La casita de la vieja moribunda la veo yo todavía, pero difuminada, diluida en la avalancha esa de exotismos múltiples, de sentimientos dispersos y ensueños vanos que van acogotando a la isla por todos sus costados. Y pronto, y eso es lo lamentable, cada vez se irá viendo menos, hasta que con el tiempo quede sepultado definitivamente bajo esas oleadas invasoras de esnobismos arquitecturales acomodaticios y esperpénticos, de aburguesada factura "chaletoide".
Cuando a la vieja moribunda de Haría el cura le prometió el cielo y ella prefirió su casita, quedarse en su casita, el gesto tuvo una significación profunda.
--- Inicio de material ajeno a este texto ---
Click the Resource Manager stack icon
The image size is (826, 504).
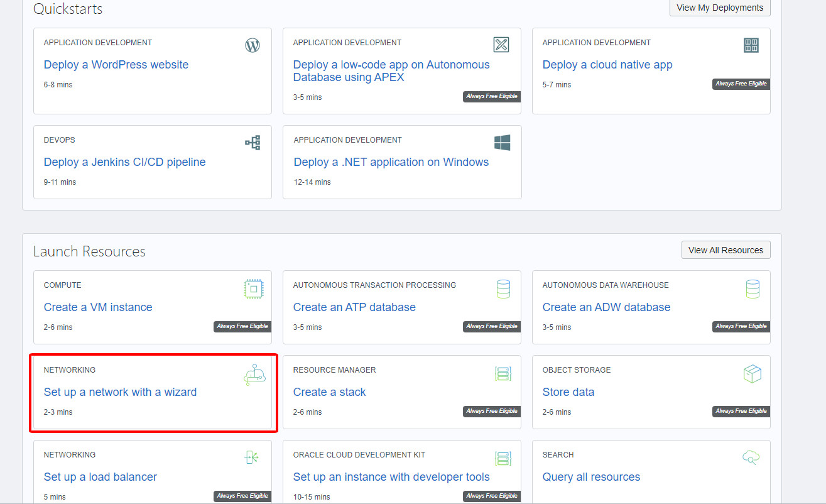coord(503,373)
Significó todo el hondo sentir de un pueblo y de una isla que da estertores de muerte irremisiblemente, que se sacude y se resiste, a pesar de todo, a dejar de ser. Tantas cosas han cambiado y tantas cosas han dejado de ser en Lanzarote, que ya es poco lo que le queda para reconocerse a sí misma.
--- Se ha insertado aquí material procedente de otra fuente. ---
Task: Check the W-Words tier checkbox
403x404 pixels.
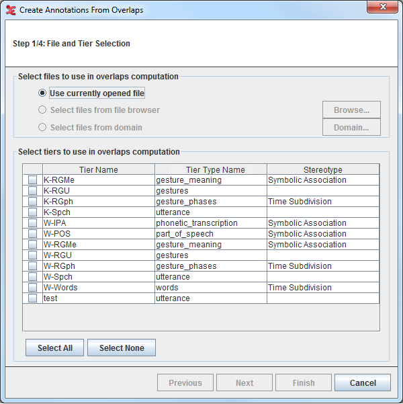Action: (x=32, y=288)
A la casita de la vieja moribunda, que es la isla entera toda de Lanzarote, o en ella está representada, la han escachado. Yo la veo escachada, transfigurada, desbaratada con su viaja muerta dentro renunciando el cielo prometido, ese cielo con el que economistas y capitalistas y futuristas y oportunistas de toda calaña han venido, año tras año, engañando al sencillo y adusto hombre lanzaroteño.